_Collected data:_
——

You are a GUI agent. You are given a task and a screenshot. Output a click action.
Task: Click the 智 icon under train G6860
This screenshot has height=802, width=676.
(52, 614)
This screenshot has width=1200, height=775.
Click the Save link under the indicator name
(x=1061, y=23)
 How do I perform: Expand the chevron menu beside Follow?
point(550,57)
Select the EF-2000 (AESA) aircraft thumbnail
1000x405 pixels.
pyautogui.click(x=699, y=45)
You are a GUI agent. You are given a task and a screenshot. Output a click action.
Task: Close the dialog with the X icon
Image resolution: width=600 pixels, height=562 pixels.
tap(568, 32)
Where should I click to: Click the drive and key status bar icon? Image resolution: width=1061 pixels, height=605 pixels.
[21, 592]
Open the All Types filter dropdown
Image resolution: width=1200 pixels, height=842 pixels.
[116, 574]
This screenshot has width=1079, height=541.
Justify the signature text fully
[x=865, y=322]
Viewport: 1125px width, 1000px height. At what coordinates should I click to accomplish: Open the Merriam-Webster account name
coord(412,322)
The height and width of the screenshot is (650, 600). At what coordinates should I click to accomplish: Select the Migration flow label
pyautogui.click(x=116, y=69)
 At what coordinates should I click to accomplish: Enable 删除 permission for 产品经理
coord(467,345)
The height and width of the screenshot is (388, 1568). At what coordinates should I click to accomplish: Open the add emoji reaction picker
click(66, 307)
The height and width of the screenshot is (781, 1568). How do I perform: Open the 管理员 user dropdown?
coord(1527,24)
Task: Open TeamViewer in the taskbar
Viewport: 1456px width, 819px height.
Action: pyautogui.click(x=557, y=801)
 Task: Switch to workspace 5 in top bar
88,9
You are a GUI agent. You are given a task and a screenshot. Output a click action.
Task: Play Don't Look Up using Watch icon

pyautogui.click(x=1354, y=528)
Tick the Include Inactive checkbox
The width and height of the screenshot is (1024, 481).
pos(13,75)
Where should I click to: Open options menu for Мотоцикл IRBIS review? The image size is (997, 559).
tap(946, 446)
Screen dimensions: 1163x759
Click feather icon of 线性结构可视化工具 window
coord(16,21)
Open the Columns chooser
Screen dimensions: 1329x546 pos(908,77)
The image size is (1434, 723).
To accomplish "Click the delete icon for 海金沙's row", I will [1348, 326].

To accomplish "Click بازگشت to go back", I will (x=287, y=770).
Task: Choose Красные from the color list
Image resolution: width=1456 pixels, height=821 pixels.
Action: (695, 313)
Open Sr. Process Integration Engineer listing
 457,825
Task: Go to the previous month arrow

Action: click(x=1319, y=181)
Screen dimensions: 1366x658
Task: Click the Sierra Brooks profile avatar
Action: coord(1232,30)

——

A faithful copy is required of the lines from the one with "Image resolution: width=1456" through the last line of the data; please add nothing.

Image resolution: width=1456 pixels, height=821 pixels.
Action: (695, 313)
Open Sr. Process Integration Engineer listing
 457,825
Task: Go to the previous month arrow

Action: click(x=1319, y=181)
Screen dimensions: 1366x658
Task: Click the Sierra Brooks profile avatar
Action: coord(1232,30)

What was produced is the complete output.